Александр Амфитеатров - Десятилетняя годовщина
Из этих примеров суворинского культа талантливых людей ясно, что когда Суворину выпало на долю счастье встретить талант не в отрицательной форме какого-нибудь полубезумного Жителя, но свежим, чистым, благоуханным цветком незапятнанного чеховского дарования, старик должен был влюбиться в свою находку безгранично. Так оно и было. Недавно где-то в газете мелькнули мне слова о разрыве Чехова с Сувориным; Когда произошел этот разрыв, если был он вообще, – я не знаю. Во всяком случае, не в 90-х годах, так как в 1897 году Чехов, приезжая в Петроград, останавливался у Суворина не только в его доме, но даже в его квартире. Он был окружен в этот приезд таким благоговейным вниманием, что один старый литератор, несколько злоязычный, на вопрос мой, будет ли он на очередном суворинском четверге, преязвительно ответил:
– Право, не знаю-с, меня Антон Павлович не приглашал.
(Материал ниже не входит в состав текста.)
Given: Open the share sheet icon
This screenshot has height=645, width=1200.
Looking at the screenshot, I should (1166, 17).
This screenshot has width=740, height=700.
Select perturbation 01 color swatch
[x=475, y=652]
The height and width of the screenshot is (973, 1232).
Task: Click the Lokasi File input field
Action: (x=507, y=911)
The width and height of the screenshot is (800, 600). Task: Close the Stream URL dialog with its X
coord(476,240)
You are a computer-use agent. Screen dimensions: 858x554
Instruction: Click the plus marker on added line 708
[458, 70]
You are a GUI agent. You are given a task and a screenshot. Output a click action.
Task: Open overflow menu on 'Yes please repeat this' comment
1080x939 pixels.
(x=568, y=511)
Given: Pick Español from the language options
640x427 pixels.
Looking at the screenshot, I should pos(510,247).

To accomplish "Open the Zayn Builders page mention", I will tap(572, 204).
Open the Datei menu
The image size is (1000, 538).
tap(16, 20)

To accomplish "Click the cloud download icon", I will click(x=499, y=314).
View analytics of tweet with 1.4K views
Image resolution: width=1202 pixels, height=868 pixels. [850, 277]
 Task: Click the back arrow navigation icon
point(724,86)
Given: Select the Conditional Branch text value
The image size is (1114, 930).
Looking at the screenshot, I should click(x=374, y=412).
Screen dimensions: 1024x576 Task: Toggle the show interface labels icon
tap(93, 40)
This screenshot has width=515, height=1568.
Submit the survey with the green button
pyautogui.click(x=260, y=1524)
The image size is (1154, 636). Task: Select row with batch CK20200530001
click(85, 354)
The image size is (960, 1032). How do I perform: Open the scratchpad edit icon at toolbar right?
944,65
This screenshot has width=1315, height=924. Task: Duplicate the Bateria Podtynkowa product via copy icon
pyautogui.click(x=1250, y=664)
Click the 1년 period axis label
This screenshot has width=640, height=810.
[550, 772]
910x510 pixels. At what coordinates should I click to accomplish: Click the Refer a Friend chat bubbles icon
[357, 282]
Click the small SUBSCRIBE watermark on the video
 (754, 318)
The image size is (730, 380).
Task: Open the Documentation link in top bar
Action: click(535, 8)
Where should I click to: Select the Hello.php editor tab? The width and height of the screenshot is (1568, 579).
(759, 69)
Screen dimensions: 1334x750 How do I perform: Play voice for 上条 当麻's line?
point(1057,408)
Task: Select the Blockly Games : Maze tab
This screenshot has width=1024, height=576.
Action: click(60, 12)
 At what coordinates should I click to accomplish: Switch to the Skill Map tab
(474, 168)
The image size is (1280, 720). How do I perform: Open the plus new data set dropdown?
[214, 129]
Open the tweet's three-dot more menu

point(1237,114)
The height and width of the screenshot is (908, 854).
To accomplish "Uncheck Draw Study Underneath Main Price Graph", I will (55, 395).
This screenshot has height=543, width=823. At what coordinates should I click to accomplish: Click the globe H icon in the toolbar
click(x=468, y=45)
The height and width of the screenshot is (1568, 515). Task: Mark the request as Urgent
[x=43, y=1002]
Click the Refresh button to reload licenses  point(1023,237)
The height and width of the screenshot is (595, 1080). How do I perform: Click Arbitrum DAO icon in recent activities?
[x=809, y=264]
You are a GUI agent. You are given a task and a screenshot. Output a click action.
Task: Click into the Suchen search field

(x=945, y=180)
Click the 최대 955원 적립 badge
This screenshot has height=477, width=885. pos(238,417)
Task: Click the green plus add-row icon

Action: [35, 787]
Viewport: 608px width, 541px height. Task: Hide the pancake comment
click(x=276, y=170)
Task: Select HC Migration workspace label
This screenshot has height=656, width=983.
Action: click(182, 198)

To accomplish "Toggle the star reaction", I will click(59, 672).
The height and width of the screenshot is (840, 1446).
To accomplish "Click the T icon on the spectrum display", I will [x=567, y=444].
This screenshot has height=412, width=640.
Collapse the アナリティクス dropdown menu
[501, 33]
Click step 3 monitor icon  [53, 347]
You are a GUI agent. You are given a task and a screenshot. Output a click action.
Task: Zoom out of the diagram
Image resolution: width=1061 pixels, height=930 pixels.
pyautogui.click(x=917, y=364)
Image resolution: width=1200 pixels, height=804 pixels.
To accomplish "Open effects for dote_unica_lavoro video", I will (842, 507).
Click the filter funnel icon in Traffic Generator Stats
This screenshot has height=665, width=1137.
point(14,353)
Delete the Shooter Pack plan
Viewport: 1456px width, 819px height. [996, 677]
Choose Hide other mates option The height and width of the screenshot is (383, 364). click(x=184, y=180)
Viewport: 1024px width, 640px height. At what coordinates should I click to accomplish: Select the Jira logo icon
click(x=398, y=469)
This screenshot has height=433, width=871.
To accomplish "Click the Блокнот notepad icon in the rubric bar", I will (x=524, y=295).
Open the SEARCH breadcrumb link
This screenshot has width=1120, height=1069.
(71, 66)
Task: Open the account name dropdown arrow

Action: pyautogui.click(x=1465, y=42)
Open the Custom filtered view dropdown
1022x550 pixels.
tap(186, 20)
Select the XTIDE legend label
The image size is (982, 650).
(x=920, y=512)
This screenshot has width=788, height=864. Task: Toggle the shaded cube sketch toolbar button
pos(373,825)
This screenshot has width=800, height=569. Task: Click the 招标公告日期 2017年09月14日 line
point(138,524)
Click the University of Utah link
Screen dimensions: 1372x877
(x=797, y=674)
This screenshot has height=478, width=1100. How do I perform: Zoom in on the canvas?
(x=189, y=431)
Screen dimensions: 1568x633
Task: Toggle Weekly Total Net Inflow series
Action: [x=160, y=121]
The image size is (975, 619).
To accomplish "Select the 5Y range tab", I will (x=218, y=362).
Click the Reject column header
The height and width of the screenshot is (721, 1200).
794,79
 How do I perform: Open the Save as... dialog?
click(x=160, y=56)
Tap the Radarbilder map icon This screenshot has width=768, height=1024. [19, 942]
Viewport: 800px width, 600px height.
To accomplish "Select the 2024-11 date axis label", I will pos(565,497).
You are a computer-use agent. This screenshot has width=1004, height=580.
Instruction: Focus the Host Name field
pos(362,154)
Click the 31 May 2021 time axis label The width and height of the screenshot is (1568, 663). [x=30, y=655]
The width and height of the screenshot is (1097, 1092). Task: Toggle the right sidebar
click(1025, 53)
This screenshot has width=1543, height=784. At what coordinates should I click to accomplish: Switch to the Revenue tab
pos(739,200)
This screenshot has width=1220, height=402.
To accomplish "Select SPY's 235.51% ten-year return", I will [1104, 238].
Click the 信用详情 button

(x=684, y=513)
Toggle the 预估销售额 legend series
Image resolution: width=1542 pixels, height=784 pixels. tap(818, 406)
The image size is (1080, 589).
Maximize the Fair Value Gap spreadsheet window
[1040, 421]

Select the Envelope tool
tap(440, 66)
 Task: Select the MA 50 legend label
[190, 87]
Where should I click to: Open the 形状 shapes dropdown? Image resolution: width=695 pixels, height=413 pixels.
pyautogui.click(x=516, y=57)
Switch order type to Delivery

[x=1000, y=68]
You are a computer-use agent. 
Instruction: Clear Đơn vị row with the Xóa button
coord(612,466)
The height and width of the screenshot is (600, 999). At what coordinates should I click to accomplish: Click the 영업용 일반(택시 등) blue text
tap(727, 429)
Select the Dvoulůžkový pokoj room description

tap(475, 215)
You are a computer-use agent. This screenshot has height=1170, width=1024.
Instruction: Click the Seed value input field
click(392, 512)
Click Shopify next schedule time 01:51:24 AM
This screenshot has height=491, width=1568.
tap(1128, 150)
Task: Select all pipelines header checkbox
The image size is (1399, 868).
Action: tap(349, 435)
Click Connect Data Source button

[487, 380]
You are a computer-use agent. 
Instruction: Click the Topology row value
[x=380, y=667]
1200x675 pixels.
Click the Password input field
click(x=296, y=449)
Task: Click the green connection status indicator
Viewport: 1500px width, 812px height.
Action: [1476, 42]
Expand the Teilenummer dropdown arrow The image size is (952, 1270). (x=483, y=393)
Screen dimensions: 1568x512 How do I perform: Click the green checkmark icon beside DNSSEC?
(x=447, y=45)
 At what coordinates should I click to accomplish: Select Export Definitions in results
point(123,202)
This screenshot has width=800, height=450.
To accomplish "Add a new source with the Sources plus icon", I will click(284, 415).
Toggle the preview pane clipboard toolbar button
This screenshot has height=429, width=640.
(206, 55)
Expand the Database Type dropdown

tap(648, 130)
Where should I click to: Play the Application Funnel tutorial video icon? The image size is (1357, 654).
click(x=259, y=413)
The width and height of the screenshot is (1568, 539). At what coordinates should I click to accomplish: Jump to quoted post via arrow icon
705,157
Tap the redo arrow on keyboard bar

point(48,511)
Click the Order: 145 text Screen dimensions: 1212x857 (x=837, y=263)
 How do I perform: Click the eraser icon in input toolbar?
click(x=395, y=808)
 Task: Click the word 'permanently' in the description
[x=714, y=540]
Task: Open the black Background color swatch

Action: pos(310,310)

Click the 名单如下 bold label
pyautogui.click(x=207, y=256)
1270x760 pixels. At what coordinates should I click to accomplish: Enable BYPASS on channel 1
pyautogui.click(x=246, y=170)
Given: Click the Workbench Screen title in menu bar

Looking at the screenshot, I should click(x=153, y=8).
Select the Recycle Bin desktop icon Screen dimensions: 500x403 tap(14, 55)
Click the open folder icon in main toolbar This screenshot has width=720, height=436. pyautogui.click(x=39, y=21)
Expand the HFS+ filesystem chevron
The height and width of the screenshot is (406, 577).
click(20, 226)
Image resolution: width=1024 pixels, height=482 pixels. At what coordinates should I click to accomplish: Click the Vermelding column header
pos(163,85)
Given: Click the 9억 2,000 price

Суворин не выносил, чтобы о Чехове говорили дурно. Ом ревниво относился к критическим отзывам о Чехове, страдал, когда не нравилась какая-нибудь чеховская вещь. Скажу о себе самом. Я как-то долго не мог войти во вкус «Дуэли». И вот, однажды в Москве, в пору коронации 1896 года, мы двое, Алексей Сергеевич и я, оба влюбленные в Чехова, буквально переругались из-за «Дуэли». Я находил ее ниже чеховского таланта, а Суворин вопил, что Чехов ниже своего таланта ничего написать не может. Даже и сейчас смешно вспомнить, как мы, начав эту бурю в номере гостиницы «Дрезден», продолжали ее по лестнице, сели с нею на извозчика; к Триумфальным воротам оба истощили все свои слова, а затем уже ехали безмолвным двуглавым орлом, глядя в разные стороны до самой «Мавритании», и только за обедом, без слов, помирились. Ужасно я любил в таких случаях старика Суворина. Да и вообще я очень любил его и рад думать, что он, кажется, тоже питал ко мне хорошие чувства.
На почве того благоговения, которым в душе Суворина были окружены имя и образ Чехова, решительно не могли расти какие-либо погубительные для последнего отравы, о которых в последнее время пошли намеки и экивоки. Мне могут возразить, что ведь любовью можно заласкать и отравить хуже, чем злобою. Да, только не такой любовью, как была суворинская к Чехову, и не такого человека, как Чехов.
Вот теперь мы подходим к вопросу: влиял ли Суворин на Чехова?
Литературно влиял безусловно и не мог не влиять, как талантливый и широкообразованный старый писатель и одаренный превосходной справочною памятью, неутомимый разговорщик на литературные темы. Как тонкий ценитель художественного творчества, поразительно чуткий к образному слову. Как знаток русского языка и блестящий стилист. Это влияние я не только допускаю, но и знаю, что оно было. Чехов сам говорил мне, что двум воронежцам, Курепину и Суворину, он обязан окончательною очисткою своего языка от южных провинциализмов.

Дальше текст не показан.